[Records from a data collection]

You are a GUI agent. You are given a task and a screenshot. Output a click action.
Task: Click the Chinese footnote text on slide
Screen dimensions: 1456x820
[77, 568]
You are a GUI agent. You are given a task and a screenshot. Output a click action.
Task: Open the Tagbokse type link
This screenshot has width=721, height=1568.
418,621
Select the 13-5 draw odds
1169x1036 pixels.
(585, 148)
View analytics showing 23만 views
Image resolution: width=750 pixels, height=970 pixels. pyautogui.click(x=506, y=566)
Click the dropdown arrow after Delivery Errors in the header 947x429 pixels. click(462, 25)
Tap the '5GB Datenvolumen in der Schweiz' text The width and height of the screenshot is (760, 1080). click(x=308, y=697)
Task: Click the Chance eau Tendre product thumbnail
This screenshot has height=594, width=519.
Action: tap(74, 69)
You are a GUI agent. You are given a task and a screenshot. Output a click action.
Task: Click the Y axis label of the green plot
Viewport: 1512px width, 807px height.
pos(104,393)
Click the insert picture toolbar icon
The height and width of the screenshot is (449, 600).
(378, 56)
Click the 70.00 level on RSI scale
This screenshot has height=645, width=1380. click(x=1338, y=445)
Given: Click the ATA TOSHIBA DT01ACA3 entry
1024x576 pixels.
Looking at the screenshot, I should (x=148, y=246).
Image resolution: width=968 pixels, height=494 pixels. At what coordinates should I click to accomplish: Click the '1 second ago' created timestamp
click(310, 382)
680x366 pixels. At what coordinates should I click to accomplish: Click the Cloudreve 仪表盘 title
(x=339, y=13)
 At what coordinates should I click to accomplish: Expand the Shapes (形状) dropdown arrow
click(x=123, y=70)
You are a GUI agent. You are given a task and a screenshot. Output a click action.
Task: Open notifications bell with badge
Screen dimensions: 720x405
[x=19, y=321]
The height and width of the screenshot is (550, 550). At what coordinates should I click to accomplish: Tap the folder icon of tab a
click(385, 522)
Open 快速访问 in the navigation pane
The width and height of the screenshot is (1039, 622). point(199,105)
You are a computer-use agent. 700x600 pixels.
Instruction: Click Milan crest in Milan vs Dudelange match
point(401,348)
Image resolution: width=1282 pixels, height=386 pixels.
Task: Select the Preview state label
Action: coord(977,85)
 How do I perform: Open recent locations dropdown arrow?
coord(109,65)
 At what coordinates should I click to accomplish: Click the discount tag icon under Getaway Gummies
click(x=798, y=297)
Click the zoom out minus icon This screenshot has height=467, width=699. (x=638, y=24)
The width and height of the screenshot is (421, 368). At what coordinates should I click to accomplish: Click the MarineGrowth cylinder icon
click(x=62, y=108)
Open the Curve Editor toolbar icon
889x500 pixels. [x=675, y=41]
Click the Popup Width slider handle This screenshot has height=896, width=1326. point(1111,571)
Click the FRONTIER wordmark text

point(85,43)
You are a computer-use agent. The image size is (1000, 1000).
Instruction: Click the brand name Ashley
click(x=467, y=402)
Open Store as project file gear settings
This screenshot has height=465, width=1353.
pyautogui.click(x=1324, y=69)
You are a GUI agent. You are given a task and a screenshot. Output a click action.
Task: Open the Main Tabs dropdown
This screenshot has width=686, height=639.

[EXERCISE AIM]:
Give the number of lines in the entries that hold the word "computer", and nothing else.

[WRITTEN ANSWER]:
2